Для маленького брата такого объяснения было достаточно, это был достаточный повод плакать. Сестра поставила ведро на пол и села на лавку, брат сел рядом и тоже заплакал, прижался к сестре. Сестра обняла его, и вот так сидели они, пока не стемнело. Ей было жалко брата. Он по возрасту остался без матери ещё раньше, чем она. Её гнобили родные тётки, а его травили в школе, дразнили татарчёнком. Так уж повелось в тех местах, что смешанные браки были редкостью и жили люди разных национальностей по разным сёлам: село русских, село татар, село башкир, аул казахов.
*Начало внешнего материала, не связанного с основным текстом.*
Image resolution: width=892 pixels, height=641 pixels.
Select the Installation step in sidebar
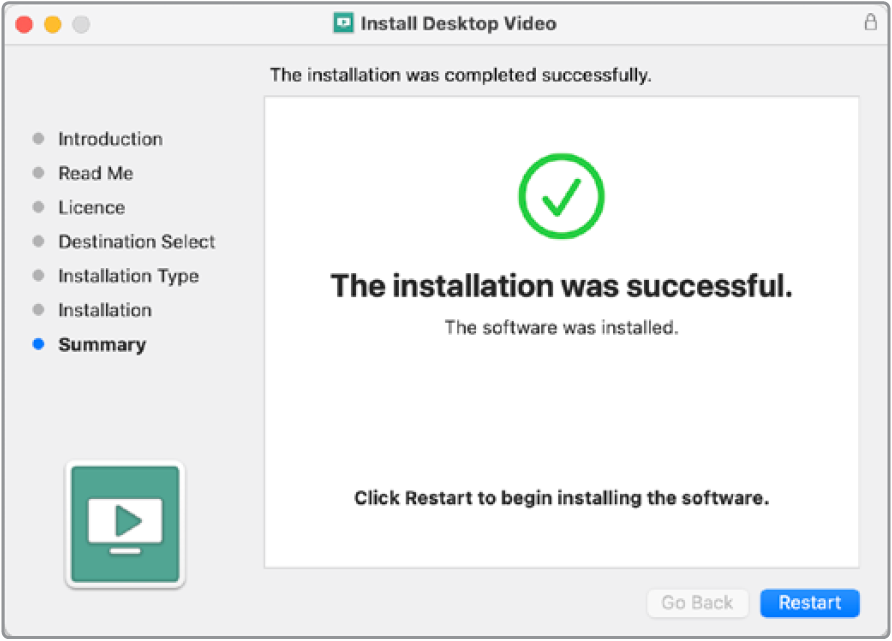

Выйдя из избёнки племянников, Галина не спешила в колхозный гараж, где по договорённости ждал её шофёр и машина. Она всё давно обдумала, как надо поступать, как сделать так, чтобы престарелых родителей избавить от лишних ртов, чтобы племянники не болтались по белу свету и желанную шаль забрать. Вон Борис спрашивает: «Ездишь к родителям, а шаль забываешь привезти, ну ту, в которой ты была, когда мы познакомились». Как всё это провернуть и чтобы совесть была чиста. А что? Егор, говорят, хорошо живёт, детей нет, вот и возьмёт дочку с братом, и ему хорошо, и всем хорошо. Ну, не возьмёт Витю, тоже неплохо: у деда жить будет, дед его любит. Всё не два горла, а одно. Эта точно нажалуется тяте, он ругаться будет. Пусть жалуется, это даже хорошо, к моему следующему приезду уже немного успокоится, всё равно, рано или поздно узнал бы.